__Dataset excerpts__

^^^^^^^^

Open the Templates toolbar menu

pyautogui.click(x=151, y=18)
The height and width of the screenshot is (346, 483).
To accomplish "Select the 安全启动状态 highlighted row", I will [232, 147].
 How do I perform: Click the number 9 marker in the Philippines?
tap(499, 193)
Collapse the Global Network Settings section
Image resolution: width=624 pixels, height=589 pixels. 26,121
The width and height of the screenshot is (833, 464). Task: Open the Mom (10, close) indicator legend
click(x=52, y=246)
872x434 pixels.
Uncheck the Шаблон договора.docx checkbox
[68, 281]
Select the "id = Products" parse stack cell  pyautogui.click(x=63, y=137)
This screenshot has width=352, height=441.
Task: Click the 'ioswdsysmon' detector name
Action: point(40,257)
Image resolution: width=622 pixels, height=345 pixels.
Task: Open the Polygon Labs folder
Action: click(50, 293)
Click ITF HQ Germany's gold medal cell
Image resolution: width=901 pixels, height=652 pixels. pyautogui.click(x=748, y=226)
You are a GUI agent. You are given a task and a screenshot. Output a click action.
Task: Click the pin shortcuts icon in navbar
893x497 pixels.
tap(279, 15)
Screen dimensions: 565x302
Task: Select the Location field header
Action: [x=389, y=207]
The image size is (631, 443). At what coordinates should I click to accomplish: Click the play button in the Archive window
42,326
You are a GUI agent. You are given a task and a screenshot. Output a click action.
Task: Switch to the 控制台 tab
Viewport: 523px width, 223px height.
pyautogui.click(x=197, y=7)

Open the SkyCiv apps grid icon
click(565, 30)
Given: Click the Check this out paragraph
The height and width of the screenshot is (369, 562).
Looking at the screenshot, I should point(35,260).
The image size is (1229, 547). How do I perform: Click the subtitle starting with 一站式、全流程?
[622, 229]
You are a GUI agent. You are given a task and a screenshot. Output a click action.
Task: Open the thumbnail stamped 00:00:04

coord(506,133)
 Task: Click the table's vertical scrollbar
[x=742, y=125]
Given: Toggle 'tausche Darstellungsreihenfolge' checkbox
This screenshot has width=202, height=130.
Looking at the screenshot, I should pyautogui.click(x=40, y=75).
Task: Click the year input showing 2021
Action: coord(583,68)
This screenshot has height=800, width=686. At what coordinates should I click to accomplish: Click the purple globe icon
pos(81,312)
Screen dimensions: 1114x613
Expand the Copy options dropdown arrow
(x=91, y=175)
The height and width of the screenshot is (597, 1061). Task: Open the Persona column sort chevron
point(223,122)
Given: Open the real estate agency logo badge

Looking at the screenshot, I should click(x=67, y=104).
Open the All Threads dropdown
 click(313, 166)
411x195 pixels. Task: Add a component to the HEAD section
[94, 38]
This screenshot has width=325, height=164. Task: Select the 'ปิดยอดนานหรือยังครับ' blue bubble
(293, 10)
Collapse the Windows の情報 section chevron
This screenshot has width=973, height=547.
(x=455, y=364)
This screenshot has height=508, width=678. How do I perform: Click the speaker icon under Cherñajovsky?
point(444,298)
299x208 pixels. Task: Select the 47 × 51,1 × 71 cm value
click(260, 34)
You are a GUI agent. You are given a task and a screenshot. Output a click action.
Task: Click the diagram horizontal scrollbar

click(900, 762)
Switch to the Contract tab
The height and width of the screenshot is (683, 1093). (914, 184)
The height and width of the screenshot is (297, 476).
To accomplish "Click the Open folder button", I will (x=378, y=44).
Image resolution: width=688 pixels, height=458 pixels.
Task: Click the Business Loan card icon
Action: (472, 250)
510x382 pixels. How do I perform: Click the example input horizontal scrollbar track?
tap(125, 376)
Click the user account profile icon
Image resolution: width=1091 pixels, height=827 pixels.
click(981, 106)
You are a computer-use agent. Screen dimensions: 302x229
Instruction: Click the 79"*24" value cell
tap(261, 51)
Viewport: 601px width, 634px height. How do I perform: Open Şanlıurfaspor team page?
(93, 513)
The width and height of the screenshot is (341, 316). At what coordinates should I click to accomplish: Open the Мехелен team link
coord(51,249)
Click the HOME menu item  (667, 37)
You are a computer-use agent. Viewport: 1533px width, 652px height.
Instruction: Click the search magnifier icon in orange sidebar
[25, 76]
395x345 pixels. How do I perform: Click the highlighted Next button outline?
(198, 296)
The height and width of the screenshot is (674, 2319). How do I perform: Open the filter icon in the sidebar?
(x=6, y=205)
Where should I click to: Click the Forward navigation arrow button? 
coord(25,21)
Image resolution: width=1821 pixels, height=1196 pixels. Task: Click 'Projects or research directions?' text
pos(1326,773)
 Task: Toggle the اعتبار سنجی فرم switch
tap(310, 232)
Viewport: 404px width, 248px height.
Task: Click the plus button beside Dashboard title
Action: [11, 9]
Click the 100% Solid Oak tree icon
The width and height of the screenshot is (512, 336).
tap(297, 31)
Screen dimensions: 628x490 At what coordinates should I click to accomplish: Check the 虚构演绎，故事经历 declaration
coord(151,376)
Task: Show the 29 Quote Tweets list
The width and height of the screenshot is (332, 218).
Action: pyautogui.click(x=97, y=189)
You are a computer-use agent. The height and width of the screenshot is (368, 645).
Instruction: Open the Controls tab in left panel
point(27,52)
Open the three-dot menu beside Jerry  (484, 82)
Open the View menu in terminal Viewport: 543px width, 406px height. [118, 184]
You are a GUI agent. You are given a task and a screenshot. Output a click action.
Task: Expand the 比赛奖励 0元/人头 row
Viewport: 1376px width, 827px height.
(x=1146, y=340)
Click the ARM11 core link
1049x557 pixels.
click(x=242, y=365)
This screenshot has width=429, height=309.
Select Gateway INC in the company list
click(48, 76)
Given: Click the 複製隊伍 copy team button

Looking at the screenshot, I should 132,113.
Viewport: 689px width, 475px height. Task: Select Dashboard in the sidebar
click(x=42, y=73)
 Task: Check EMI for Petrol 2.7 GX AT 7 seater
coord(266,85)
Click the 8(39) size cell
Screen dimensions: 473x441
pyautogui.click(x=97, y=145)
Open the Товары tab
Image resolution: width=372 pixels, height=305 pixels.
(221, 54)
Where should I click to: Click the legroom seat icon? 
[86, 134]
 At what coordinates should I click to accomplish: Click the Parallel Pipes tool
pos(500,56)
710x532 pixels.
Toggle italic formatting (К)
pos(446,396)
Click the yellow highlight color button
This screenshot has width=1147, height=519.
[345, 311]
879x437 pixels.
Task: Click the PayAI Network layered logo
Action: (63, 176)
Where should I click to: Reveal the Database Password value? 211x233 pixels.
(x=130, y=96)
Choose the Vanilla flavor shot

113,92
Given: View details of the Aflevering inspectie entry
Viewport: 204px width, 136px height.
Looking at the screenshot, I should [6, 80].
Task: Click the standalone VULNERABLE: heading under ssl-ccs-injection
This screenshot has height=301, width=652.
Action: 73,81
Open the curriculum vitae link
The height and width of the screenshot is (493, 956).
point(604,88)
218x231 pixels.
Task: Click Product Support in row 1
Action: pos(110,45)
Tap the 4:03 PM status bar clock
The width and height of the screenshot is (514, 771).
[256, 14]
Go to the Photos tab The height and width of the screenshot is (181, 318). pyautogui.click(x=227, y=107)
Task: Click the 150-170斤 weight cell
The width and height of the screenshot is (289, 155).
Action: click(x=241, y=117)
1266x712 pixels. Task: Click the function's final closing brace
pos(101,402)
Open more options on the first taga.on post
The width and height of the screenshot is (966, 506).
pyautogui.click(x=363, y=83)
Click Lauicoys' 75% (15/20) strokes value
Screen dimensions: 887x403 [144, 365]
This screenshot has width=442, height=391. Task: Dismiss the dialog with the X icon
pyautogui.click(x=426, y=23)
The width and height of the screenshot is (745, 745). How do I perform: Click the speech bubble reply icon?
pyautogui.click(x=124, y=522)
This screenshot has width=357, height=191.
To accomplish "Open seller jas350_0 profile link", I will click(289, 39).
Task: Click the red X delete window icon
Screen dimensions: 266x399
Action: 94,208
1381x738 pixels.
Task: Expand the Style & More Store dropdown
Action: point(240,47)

^^^^^^^^

__Problem details__
Of all the entries above, output exactly the lines between the one holding "You are a computer-use agent. The" and the one holding "Open the View", inclusive.

__Completed task__
You are a computer-use agent. The height and width of the screenshot is (368, 645).
Instruction: Open the Controls tab in left panel
point(27,52)
Open the three-dot menu beside Jerry  (484, 82)
Open the View menu in terminal Viewport: 543px width, 406px height. [118, 184]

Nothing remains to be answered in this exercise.